# natures garden essential oils



## deg195 (Aug 21, 2013)

Hi all-
I love BB's patchouli but need to have it sooner than 10 d which is how long it takes me to get from them.  Has anyone tried Natures Garden's patchouli and Lavender? How do they compare? I love how BB's patchouli is sweeter than woodsy...
Thanks, Barb


----------



## judymoody (Aug 21, 2013)

New Directions Aromatics is very close to you geographically and their stuff is top notch.  You could also try Scent Works, they fullfill orders quickly and are also on the East Coast.


----------



## PinkCupcake (Aug 21, 2013)

I bought a huge bunch of sample-sizes from NG, but I just checked, and no patchouli.

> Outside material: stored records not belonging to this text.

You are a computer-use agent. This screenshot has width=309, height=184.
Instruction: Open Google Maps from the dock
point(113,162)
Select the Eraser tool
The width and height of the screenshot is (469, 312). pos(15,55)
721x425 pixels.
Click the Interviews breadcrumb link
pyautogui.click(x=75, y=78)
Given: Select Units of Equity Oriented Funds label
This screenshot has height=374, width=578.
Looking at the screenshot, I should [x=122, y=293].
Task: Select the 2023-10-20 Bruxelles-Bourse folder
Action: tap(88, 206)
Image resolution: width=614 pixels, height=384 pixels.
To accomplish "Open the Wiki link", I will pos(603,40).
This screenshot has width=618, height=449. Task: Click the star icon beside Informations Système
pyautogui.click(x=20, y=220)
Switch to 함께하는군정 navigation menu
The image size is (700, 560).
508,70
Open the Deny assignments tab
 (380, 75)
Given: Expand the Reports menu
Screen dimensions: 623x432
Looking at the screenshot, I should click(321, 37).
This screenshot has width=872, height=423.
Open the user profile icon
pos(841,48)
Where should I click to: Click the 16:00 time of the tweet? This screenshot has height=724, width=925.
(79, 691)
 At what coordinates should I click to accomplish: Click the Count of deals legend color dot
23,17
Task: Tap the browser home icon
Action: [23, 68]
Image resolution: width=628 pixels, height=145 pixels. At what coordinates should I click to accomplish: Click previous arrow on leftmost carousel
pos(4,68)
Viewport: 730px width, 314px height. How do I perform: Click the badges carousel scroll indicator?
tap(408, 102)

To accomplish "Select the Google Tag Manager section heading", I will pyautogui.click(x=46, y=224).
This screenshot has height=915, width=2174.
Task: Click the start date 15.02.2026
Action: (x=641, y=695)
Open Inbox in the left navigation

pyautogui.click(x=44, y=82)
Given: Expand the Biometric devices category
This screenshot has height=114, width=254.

Sorry. But their service is really quick!


----------



## savonierre (Aug 21, 2013)

Are there any reviews on them on NG?  I buy a lot from them but haven't tried those.


----------



## Honey B (Sep 9, 2013)

HI JUDY M.! PLEASE what is the address or website of the one on the East Coast?? NEWBIE HERE! Need MOST economical ($) source-doesn;t have to be East Coast,  also? Please???  : D Thanks in advance.


----------



## judymoody (Sep 9, 2013)

Google New Directions Aromatics or Camden Grey and you will find them.  I find that NDA ships a little faster.  NDA is in NY on the Canadian border; Camden Grey is in Florida.


----------